[Opening DATA PROVIDED section]

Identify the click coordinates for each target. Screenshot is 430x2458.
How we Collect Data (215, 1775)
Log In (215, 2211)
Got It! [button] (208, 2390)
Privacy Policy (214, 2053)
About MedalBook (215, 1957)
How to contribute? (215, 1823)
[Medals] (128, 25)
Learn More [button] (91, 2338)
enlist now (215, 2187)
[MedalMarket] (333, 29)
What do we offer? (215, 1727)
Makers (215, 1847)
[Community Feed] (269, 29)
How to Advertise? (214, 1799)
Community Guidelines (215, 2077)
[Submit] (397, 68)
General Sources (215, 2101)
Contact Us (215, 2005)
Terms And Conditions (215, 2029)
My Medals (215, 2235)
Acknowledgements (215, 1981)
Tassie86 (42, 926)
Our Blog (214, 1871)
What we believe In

[Closing DATA PROVIDED section]

GOAL OF THE EXERCISE:
Filter the entries above and return only the lines holding "Community".

EXPECTED OUTPUT:
[Community Feed] (269, 29)
Community Guidelines (215, 2077)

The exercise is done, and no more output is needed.